A Sorrento, al Cinema Armida, Mario Mendozza, per un arco fuggente di una settimana, ha tenuto in esposizione alcune delle sue opere sguisciate fuori dagli ultimi materiali da lui usati, fra cui la ceramica in particolare. Figure ricche di pathos come i “Mangia maccheroni”, che con le grandi mani robuste trattengono il piatto di pasta, o la bella “Maternità” il cui amore verso il figlio è racchiuso nelle mani che si allargano e dilatano con infinita tenerezza per racchiudere meglio il pargolo.

Sorprende il visitatore il gruppo “Sintesi della vita” in ceramica caolina dove il dolore, la fatica dell’uomo, la rivalità, il peccato e il pudore trovano quiete in una figura di donna in attesa che, con una delicatezza incredibile, è venuta plasmata dalle mani nervose di Mario Mendozza perché non perdessero l’ispirazione del travaso della speranza nel futuro che si lega alla continuità della stessa vita.

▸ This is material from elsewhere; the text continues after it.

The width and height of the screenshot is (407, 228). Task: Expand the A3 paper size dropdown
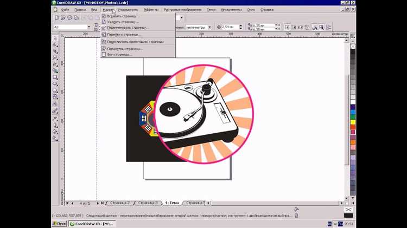point(89,27)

Altra opera esposta è stata “L’evoluzione dell’uomo” che parte dalla scimmia, raggiunge l’homo erectus che prende il sopravvento sulla natura e su tutte le cose, procede nella configurazione della scienza e alla successiva robotizzazione per approdare al periodo atomico, dove l’artista plasma masse informi per evidenziare come l’uomo venga privato del ben più prezioso costituito da una natura non contaminata.

Mario Mendozza ha presentato anche alcuni quadri in cui esprime la sua capacità di coltivare il colore che, in un gioco cromatico soprattutto di seppia e di bianco, ricava con pennellate nervose e impetuose, figure in movimento, che sembrano quasi voler fuoriuscire dalla tela come nella ” Gara di motociclette” o nella “ Discoteca”. Ma attenzione in quel movimento palese tracciano la loro ombra la solitudine e l’incomunicabilità, che attanagliano il nostro secolo e specie i giovani preoccupati di bruciare le tappe e raggiungere in ogni modo traguardi che non offrono ideali e non contengono etiche motivazioni e soprattutto dimenticano i fondamenti della religione cristiana e lo stesso Gesù che offrì se stesso ad olocausto della salvezza di tutti gli uomini.